Quand la distorsion de l'information réduit la capacité des personnes touchées par un conflit à prendre des décisions éclairées – concernant leurs besoins vitaux tels que l'accès à la sécurité, à un abri et aux soins de santé –, elle peut entraîner des dommages bien réels.

Dans les communautés confrontées à la propagation (organisée ou non) d'informations fausses ou trompeuses, un environnement marqué par la haine et par des incitations à la violence en ligne et dans les médias peut provoquer des morts et d'autres effets néfastes sur la sécurité et la dignité des personnes.

 La diffusion de fausses informations porte-t-elle atteinte au droit international humanitaire (DIH) ?

Certains recours à la désinformation et aux discours de haine sont effectivement contraires au DIH et à d'autres règles du droit international. Concrètement, le DIH interdit d'encourager la perpétration de violations du DIH (y compris de crimes de guerre), en ligne ou hors ligne. Il interdit de même les « actes ou menaces de violence dont le but principal est de répandre la terreur parmi la population civile ». Autrement dit, les menaces de violence sont interdites s'il peut être démontré que leur but principal est de répandre la terreur parmi la population civile.

Le DIH interdit en outre d'inciter à la violence contre le personnel et les activités humanitaires, et la désinformation visant à contrer ou entraver l'action humanitaire est difficilement conciliable avec cette branche du droit. Dès lors, les États et les autres parties aux conflits armés doivent non seulement s'abstenir de mener de telles opérations, mais aussi protéger les organisations humanitaires impartiales lorsque des acteurs privés (notamment des entreprises) menacent leurs activités.

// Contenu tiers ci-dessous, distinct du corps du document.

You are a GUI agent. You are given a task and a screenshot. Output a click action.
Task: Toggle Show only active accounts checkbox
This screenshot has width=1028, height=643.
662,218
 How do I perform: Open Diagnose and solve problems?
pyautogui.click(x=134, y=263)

Toutes les opérations de mésinformation ou de désinformation pendant un conflit armé ne sont pas forcément couvertes par le DIH. Cela étant dit, il est généralement admis depuis des décennies que les activités humanitaires impartiales et le personnel humanitaire qui y participe doivent être respectés et protégés.

Comment le CICR traite-t-il la question de la mésinformation, de la désinformation et des discours de haine ?

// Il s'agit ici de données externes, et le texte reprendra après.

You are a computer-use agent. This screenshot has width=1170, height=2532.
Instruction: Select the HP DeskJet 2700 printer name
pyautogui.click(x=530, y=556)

Le CICR prend au sérieux la question de la mésinformation, de la désinformation et des discours de haine lors des conflits armés, et est déterminé à trouver des moyens efficaces de répondre à ce problème et à ses conséquences. La tâche est toutefois de taille car les développements technologiques rapides, combinés à la politisation et à la polarisation des sociétés, ne font qu'amplifier et compliquer le phénomène.

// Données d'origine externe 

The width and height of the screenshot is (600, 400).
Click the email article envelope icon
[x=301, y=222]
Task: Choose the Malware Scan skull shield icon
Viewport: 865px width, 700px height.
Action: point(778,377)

Il est absolument essentiel que nous parvenions à relever ces défis, notamment en raison de leurs conséquences très concrètes pour les civils comme les personnes déplacées et les familles de personnes disparues. Il est tout aussi important que nous conservions la confiance des personnes et des communautés auprès desquelles nous travaillons, tout en évitant d'être instrumentalisés à des fins politiques.

Alors qu'on s'attend dans les situations de conflit armé à des menaces numériques de plus en plus nombreuses, sophistiquées et coordonnées, le CICR appelle toutes les parties concernées, y compris les États, les médias, les entreprises technologiques et les autres sociétés privées, à respecter et protéger les organisations humanitaires impartiales, neutres et indépendantes et à prévenir le déclenchement et la diffusion de campagnes de désinformation, de mésinformation et des discours de haine. Il encourage également tout un chacun à faire preuve de vigilance avant de partager des informations et à contribuer à stopper la propagation de ces phénomènes. Le CICR s'engage à coopérer avec ses partenaires pour s'attaquer à leurs causes profondes, et promouvoir ainsi un monde mieux informé et plus pacifique.